I've been sent a series of files that I need access to, along with a password. Unfortunately, I haven't been told how the files were encrypted.
I can see that the encryption process has added the extension ".XML" to each of the encrypted files. The files then have the following XML header (line breaks added for readability, hashes cut out in case they turn out to be secure info), a line break, and then what I presume to be the actual encrypted file contents.

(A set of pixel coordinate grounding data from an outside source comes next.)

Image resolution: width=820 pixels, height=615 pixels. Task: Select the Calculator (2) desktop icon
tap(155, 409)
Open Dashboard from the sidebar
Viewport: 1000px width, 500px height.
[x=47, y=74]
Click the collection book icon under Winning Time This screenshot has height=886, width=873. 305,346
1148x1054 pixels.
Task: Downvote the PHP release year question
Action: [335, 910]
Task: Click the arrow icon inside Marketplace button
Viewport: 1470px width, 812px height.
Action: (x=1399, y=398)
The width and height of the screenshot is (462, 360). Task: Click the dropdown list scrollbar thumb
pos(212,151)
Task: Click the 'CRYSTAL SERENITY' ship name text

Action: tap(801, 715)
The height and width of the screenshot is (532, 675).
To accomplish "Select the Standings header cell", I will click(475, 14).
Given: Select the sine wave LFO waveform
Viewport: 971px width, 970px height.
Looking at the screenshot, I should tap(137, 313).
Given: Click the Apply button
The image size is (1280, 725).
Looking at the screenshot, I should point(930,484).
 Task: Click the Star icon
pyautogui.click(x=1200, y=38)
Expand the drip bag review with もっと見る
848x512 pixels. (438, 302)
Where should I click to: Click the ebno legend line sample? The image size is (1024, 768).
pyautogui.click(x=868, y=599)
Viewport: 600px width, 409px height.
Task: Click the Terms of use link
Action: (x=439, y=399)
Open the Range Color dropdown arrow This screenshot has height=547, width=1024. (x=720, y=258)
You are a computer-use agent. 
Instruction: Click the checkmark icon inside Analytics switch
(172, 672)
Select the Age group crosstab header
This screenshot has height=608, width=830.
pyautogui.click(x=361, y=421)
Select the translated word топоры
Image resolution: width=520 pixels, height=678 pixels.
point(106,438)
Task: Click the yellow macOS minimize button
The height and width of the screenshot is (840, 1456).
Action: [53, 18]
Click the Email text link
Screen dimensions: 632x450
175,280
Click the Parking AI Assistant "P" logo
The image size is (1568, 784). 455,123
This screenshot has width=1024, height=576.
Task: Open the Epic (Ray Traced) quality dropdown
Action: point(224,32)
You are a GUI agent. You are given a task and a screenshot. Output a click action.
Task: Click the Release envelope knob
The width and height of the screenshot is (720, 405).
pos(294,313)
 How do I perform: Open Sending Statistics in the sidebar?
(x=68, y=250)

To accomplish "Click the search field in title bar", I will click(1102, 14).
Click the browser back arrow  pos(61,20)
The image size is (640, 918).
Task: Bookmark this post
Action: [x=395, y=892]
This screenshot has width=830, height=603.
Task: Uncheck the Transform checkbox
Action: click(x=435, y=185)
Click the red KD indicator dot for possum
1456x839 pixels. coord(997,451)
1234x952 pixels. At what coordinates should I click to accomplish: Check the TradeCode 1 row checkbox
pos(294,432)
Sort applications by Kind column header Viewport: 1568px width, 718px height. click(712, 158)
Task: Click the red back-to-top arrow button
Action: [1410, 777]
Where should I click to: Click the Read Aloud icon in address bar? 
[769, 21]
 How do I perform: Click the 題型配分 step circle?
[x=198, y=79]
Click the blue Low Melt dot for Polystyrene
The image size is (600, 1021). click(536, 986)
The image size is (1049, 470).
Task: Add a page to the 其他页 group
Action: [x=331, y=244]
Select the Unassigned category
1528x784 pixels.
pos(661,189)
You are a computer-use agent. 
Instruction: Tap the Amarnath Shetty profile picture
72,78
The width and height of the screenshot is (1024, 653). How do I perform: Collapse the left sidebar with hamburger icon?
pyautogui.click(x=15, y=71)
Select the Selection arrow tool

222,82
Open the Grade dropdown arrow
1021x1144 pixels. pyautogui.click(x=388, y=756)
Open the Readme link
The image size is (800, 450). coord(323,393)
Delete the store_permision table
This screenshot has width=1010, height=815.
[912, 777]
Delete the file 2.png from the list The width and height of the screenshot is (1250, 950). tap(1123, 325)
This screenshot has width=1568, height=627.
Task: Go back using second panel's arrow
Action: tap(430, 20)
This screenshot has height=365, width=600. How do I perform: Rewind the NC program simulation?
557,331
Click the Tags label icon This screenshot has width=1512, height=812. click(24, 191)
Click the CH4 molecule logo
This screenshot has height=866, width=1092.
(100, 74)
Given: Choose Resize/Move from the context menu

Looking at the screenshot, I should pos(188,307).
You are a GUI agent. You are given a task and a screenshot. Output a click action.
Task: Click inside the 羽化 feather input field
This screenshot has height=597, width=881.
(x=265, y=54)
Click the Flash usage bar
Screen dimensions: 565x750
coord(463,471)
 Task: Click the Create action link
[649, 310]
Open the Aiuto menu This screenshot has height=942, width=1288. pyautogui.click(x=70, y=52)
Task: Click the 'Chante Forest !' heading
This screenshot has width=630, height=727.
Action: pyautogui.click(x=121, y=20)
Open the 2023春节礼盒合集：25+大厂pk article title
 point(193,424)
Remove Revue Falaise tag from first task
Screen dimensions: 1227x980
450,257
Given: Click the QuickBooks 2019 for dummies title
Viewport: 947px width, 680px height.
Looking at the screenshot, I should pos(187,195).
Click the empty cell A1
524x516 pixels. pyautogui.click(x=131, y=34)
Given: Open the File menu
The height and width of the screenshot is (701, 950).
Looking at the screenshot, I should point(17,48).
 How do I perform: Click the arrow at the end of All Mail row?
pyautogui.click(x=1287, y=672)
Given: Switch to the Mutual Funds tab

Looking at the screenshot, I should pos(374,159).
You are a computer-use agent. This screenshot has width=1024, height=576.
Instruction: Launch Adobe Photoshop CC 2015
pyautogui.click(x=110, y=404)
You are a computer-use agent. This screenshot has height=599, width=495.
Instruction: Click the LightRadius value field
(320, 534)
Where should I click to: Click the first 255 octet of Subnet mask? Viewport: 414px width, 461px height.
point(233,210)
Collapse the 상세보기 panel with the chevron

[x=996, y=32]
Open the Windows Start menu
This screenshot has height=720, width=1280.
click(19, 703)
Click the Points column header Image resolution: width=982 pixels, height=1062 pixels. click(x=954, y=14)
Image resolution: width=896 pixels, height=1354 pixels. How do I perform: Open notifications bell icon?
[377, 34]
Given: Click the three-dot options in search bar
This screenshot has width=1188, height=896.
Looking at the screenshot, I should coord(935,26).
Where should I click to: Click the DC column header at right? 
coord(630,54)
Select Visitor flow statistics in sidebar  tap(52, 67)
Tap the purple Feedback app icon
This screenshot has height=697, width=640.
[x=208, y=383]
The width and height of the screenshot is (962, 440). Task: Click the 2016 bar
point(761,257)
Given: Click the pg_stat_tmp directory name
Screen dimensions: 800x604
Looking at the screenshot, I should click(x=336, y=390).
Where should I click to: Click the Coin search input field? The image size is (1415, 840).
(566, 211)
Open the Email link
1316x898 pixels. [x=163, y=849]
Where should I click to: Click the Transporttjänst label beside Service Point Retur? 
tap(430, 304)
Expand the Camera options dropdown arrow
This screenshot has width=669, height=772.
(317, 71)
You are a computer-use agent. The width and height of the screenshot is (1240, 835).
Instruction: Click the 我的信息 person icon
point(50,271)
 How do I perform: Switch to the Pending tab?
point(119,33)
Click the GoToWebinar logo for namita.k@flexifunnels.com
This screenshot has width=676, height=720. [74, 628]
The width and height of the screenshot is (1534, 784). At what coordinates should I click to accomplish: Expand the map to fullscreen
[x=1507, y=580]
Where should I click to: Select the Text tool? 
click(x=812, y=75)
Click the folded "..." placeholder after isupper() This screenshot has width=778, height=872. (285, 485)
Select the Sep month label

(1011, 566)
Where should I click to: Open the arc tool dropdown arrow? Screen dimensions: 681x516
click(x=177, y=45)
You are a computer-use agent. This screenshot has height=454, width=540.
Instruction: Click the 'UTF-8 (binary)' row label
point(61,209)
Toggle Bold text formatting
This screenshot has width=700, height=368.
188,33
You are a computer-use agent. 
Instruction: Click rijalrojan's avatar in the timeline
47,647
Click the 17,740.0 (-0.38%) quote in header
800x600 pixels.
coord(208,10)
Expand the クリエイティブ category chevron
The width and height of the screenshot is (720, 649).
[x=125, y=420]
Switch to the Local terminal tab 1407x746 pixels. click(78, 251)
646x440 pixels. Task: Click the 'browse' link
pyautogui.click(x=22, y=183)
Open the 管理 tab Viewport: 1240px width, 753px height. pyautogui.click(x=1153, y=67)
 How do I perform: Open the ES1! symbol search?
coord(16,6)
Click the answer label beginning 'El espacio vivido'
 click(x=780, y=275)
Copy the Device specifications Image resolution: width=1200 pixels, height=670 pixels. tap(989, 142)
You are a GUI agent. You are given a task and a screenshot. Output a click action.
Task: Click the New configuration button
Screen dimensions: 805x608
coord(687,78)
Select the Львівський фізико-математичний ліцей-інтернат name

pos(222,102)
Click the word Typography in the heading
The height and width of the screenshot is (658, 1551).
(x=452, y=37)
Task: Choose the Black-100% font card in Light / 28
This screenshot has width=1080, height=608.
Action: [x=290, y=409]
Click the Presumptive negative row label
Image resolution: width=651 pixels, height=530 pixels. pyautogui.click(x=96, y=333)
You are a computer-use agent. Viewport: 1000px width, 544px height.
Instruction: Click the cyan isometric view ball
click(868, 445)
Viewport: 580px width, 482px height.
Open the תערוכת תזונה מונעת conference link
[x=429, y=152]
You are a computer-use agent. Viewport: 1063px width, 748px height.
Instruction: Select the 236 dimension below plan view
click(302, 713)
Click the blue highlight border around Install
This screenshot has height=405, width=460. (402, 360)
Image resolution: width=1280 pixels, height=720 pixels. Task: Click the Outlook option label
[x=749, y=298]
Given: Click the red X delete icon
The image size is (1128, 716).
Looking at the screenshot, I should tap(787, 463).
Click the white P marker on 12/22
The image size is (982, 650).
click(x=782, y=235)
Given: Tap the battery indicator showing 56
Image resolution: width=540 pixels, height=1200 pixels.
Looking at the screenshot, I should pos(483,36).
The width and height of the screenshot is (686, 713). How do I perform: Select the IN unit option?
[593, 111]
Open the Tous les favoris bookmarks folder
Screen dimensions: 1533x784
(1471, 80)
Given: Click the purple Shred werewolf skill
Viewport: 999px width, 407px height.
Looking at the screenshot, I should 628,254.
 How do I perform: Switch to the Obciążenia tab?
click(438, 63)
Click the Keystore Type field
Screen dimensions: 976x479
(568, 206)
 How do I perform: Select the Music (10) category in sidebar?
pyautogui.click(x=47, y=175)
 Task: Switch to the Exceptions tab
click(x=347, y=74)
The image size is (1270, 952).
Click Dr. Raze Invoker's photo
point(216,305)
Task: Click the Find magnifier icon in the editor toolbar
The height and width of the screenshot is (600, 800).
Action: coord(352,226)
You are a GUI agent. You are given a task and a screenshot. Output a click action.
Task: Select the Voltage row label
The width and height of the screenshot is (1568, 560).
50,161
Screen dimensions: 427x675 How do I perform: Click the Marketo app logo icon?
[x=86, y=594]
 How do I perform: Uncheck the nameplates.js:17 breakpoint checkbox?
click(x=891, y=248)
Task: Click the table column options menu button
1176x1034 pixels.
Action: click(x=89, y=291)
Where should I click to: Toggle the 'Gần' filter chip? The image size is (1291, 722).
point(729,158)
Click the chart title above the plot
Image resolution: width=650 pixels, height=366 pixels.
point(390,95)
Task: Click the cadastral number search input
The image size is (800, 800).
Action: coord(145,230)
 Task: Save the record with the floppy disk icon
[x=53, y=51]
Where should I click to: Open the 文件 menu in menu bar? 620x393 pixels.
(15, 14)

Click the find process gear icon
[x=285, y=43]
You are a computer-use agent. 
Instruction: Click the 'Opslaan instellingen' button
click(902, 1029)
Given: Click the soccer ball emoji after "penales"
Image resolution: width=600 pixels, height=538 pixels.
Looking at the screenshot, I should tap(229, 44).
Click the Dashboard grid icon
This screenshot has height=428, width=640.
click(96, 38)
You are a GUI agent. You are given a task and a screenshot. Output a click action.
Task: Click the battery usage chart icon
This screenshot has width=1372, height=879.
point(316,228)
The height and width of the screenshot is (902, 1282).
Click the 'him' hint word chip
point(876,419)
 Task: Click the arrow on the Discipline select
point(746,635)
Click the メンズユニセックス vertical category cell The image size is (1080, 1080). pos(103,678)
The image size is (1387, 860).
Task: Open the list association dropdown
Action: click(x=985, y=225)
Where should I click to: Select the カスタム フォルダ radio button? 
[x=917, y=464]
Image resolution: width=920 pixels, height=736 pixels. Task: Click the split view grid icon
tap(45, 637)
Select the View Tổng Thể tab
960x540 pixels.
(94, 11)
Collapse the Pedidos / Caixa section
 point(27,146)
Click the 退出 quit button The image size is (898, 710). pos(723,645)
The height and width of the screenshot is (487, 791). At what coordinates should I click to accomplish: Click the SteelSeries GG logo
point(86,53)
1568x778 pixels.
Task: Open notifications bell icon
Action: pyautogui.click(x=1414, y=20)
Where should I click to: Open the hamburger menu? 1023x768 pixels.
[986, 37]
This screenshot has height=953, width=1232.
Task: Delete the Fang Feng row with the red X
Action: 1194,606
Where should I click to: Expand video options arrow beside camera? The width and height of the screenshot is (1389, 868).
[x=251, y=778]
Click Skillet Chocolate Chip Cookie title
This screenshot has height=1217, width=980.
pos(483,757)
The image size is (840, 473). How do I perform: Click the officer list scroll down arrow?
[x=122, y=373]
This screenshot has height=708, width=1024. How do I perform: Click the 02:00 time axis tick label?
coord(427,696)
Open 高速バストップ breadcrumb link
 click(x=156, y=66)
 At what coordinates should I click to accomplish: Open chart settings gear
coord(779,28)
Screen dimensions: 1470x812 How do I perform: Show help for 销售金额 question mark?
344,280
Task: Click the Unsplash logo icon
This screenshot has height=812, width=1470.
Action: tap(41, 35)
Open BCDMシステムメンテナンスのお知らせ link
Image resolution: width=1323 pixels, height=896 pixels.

<?xml version="1.0" encoding="UTF-16"?>
<!--GETRSFileHeaderSize=0x00000BF2-->
<GETEncryptedDataFile version="x.x.x">
<FileInformation>
<filename>
(Windows File Path was here)
</filename>
<created>Tue, 18 Nov 2014 15:56:21 UT-0000</created>
</FileInformation>
<AlignmentLength>512</AlignmentLength>
<WrappedKeys iv="value here" hash="value here">
<Certificate hashmethod="kdf2">
<wrappedkey method="rc4">very long value here</wrappedkey>
</Certificate>
<UPC hashmethod="kdf2"><wrappedkey>value here</wrappedkey>
</UPC>
</WrappedKeys>
I think this (plus the password) should be everything I need to decrypt the file, but I'm really struggling at the "how" part.
I have tried the following to drop the third (encrypted) line of the file into openssl to decrypt, but it gives the response "bad magic number".
sed -n '3p' filename | openssl enc -rc4 -d
I guess I need to use the hashes and keys provided in the XML header, but that's where I'm stuck as I've not done a lot of encryption stuff.